Portugal’s central bank has stepped in to shore up Banco Espirito Santo using the country’s remaining EU bailout funds after the bank suffered a series of financial troubles.
Banco Spirito Santo first got itself into difficulty when suspicions emerged that its parent company, Espirito Santo International, had allegedly covered up a hole in the accounts totalling €1.3bn (£1bn).
The country’s largest bank has since reported a record loss of €3.6bn (£2.8bn) over the first half of 2014.
Portugal’s central bank governor Carlos Costa unveiled plans on Sunday evening to split Banco Espirito Santo into two with a “good bank”, to be called Novo Banco, to house its healthy assets and a “bad bank” for its riskier assets.
Novo Banco will receive €4.9bn (£3.9bn) worth of funds from Portugal’s EU bailout fund.

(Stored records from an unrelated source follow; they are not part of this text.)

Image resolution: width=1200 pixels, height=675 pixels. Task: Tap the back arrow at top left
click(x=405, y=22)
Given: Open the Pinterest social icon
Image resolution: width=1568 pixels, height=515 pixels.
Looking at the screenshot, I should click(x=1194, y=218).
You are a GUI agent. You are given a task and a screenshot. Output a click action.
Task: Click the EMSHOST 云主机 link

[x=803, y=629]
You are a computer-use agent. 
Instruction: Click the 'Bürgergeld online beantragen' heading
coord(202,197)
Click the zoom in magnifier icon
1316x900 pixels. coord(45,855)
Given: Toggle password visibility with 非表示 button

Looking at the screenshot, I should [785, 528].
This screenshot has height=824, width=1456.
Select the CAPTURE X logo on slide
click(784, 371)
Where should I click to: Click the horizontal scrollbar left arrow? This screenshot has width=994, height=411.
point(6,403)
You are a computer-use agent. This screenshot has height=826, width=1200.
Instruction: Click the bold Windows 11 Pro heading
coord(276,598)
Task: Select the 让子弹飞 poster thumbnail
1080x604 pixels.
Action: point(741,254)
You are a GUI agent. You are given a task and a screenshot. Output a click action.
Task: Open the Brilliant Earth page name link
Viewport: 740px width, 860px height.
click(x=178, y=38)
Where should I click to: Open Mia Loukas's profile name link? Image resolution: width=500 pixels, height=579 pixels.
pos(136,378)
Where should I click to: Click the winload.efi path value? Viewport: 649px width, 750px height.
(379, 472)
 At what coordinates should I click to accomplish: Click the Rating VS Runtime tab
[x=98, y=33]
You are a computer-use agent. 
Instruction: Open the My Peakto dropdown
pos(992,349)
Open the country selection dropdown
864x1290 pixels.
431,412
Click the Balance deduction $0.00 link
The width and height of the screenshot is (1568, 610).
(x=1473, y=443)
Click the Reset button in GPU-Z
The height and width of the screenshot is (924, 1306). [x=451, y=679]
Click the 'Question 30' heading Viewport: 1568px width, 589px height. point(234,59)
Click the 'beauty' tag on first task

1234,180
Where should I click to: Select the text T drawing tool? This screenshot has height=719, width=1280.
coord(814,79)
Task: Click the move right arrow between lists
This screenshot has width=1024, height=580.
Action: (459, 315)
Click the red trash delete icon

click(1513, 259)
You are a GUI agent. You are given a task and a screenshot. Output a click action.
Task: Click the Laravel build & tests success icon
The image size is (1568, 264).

It will be run by the EU’s ‘resolution fund’ until the bank can be sold off.
The BBC also reports that shareholders in the bank will face losing nearly all of their investment as part of plans to delist the bank from the stock market as of today.
Shares in Banco Espirito Santo have dropped by almost 90 per cent since news of its financial troubles first emerged at the start of June.
Depositors at the bank are expected to be fully protected as part of the central bank’s intervention.